#### Given information
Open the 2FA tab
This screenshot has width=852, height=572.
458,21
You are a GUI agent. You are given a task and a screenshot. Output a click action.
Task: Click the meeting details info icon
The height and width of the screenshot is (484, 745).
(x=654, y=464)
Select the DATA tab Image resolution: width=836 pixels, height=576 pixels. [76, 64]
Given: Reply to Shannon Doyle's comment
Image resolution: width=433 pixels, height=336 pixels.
########
**What you are asked to do:** Your answer must consist of every line above, transcribed verbatim.

**Completed task:**
Open the 2FA tab
This screenshot has width=852, height=572.
458,21
You are a GUI agent. You are given a task and a screenshot. Output a click action.
Task: Click the meeting details info icon
The height and width of the screenshot is (484, 745).
(x=654, y=464)
Select the DATA tab Image resolution: width=836 pixels, height=576 pixels. [76, 64]
Given: Reply to Shannon Doyle's comment
Image resolution: width=433 pixels, height=336 pixels.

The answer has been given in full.